If there is a problem of dimension mismatch, you can consider Crop after full pad according to larger parameters, or combine the front and back (0,0,1,1) and (1,1,0,0) pad into one (1,1,1,1), depending on the specific network structure.

If it is a pad on the Channel dimension, such as F.pad (x, (0,0,0,0,0,0, channel_pad), "constant", 0), you can consider cat to featuremap after zero convolution:

Zero = nn.Conv2d (in_channels, self.channel_pad, kernel_size=3, padding=1, bias=False) nn.init.constant (self.zero.weight, 0) pad_tensor = zero (x) x = torch.cat ([x, pad_tensor], dim=1)

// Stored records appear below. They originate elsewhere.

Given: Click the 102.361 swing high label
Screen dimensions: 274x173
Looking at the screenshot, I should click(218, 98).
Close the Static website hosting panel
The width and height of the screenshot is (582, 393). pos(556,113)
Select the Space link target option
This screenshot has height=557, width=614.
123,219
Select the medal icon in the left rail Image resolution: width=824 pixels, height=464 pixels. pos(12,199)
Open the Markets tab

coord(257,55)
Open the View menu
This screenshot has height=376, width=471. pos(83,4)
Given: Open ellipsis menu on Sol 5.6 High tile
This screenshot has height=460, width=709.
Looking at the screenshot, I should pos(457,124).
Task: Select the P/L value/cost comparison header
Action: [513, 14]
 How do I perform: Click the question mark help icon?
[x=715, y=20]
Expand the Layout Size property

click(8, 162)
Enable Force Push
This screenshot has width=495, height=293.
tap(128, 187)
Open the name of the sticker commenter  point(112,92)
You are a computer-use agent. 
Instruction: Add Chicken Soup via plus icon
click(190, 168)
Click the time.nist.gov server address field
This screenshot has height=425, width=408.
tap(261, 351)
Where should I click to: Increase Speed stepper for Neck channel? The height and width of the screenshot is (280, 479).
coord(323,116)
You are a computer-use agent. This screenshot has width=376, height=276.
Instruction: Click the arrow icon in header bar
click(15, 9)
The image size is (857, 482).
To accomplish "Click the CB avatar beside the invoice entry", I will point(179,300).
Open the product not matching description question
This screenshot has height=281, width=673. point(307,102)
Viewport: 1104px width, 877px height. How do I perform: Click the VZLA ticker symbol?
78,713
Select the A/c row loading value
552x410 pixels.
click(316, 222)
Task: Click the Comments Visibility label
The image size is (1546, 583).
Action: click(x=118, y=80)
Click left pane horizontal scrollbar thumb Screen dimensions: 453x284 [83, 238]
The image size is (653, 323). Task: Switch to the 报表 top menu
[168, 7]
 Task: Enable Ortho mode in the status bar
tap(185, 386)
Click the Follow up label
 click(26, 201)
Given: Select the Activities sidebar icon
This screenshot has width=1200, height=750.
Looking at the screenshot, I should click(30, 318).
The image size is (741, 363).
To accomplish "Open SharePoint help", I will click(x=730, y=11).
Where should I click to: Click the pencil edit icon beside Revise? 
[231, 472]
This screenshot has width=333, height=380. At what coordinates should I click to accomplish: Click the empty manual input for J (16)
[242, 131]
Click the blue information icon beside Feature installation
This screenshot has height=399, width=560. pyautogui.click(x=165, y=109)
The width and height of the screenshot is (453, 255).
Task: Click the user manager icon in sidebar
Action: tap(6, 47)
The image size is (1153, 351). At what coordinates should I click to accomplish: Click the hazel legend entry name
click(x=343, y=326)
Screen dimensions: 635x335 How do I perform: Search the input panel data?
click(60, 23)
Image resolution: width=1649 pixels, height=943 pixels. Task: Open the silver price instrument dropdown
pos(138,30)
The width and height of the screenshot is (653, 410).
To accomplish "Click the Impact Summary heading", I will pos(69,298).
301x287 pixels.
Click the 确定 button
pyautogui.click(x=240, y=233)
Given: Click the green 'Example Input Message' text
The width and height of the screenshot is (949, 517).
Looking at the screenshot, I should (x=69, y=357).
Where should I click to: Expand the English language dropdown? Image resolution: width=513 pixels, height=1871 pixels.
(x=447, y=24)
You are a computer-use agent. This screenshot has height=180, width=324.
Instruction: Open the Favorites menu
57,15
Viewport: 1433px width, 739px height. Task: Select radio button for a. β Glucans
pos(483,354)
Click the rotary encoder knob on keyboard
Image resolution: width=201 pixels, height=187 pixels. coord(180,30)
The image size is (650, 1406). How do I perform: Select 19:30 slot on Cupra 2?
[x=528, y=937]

Some operations can be transferred to Caffe, but om does not support all the operations of standard Caffe. If you want to go to om again, you should confirm the boundary operator against the document.

On Pytorch transformation Caffe and then transform om model transformation process is shared here, I hope the above content can be of some help to you, can learn more knowledge. If you think the article is good, you can share it for more people to see.

Welcome to subscribe "Shulou Technology Information " to get latest news, interesting things and hot topics in the IT industry, and controls the hottest and latest Internet news, technology news and IT industry trends.

*The comments in the above article only represent the author's personal views and do not represent the views and positions of this website. If you have more insights, please feel free to contribute and share.